## Assigned task
Word for word, set down every record that appears below.

*** Material provided ***

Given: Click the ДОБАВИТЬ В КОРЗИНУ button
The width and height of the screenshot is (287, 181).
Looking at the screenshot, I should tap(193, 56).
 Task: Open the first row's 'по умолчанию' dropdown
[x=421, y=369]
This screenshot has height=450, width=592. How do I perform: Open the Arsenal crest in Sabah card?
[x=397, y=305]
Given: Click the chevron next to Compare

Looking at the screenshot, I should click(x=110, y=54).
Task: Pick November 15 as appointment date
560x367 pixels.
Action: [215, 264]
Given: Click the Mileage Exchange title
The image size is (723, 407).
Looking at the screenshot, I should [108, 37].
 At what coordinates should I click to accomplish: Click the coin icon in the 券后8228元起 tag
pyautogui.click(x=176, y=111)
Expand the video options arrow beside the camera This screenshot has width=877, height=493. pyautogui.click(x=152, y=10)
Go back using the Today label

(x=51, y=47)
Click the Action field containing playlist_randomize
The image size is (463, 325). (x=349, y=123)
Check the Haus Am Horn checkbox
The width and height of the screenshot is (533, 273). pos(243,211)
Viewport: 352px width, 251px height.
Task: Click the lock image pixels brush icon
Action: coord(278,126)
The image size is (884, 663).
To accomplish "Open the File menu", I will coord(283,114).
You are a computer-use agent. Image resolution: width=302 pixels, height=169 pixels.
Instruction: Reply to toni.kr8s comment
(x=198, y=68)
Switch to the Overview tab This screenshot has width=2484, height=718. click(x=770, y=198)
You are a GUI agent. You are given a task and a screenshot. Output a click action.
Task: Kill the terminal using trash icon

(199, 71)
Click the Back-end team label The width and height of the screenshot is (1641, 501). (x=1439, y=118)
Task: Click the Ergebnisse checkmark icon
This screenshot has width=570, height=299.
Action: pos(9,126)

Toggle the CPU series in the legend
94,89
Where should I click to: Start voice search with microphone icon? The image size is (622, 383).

*** End of Material provided ***

## Solution below
Given: Click the ДОБАВИТЬ В КОРЗИНУ button
The width and height of the screenshot is (287, 181).
Looking at the screenshot, I should tap(193, 56).
 Task: Open the first row's 'по умолчанию' dropdown
[x=421, y=369]
This screenshot has height=450, width=592. How do I perform: Open the Arsenal crest in Sabah card?
[x=397, y=305]
Given: Click the chevron next to Compare

Looking at the screenshot, I should click(x=110, y=54).
Task: Pick November 15 as appointment date
560x367 pixels.
Action: [215, 264]
Given: Click the Mileage Exchange title
The image size is (723, 407).
Looking at the screenshot, I should [108, 37].
 At what coordinates should I click to accomplish: Click the coin icon in the 券后8228元起 tag
pyautogui.click(x=176, y=111)
Expand the video options arrow beside the camera This screenshot has width=877, height=493. pyautogui.click(x=152, y=10)
Go back using the Today label

(x=51, y=47)
Click the Action field containing playlist_randomize
The image size is (463, 325). (x=349, y=123)
Check the Haus Am Horn checkbox
The width and height of the screenshot is (533, 273). pos(243,211)
Viewport: 352px width, 251px height.
Task: Click the lock image pixels brush icon
Action: coord(278,126)
The image size is (884, 663).
To accomplish "Open the File menu", I will coord(283,114).
You are a computer-use agent. Image resolution: width=302 pixels, height=169 pixels.
Instruction: Reply to toni.kr8s comment
(x=198, y=68)
Switch to the Overview tab This screenshot has width=2484, height=718. click(x=770, y=198)
You are a GUI agent. You are given a task and a screenshot. Output a click action.
Task: Kill the terminal using trash icon

(199, 71)
Click the Back-end team label The width and height of the screenshot is (1641, 501). (x=1439, y=118)
Task: Click the Ergebnisse checkmark icon
This screenshot has width=570, height=299.
Action: pos(9,126)

Toggle the CPU series in the legend
94,89
Where should I click to: Start voice search with microphone icon? The image size is (622, 383).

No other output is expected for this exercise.